Firstly, modelling dengue cases using ARIMA models in this study, is considered crucial and appropriate since these models can incorporate feedback information. Feedback information is necessary for modelling infectious disease trajectories, such as dengue, whose current values are strongly correlated to past values. In order to fit ARIMA models to dengue trajectories which are typically non-stationary, one has to first apply differencing in order to convert these times series into stationary ones^36,37.

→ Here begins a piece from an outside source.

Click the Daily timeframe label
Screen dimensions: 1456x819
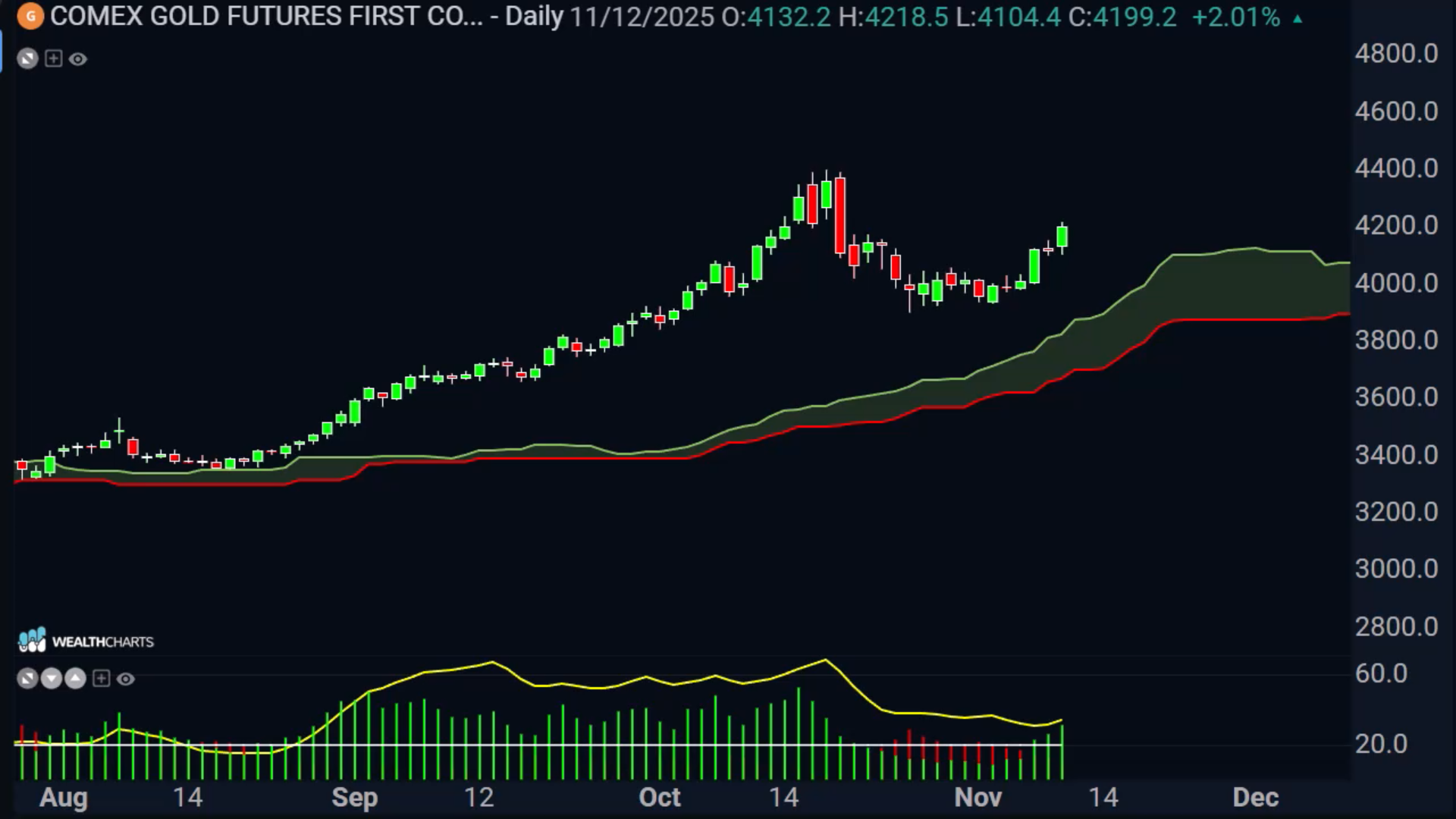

Based on the single-ensemble model comparisons, this study concludes that dengue cases are subject to spatial effects, that is, patterns of dengue cases in neighboring areas do influence dengue case pattern of the study area.

Among the limitation of this study is that besides spatial effects, there are many other factors that may influence dengue cases. These include climate, new serotypes, herd immunity and strain-cross immunity, impact of vector control programs that have been carried out and finally mosquito vector densities^38,39. A better fit model can be obtained by including all these factors.

Finally, dengue prediction models in this study are only built for seven districts in Selangor as incorporating larger area may not yield an optimal model given that the dengue prediction models are localized, where they only describe their own respective district’s dengue case patterns. Future work shall investigate other districts in other states in Malaysia, especially Wilayah Persekutuan, Kuala Lumpur and Johor which have reported high number of dengue cases³⁹.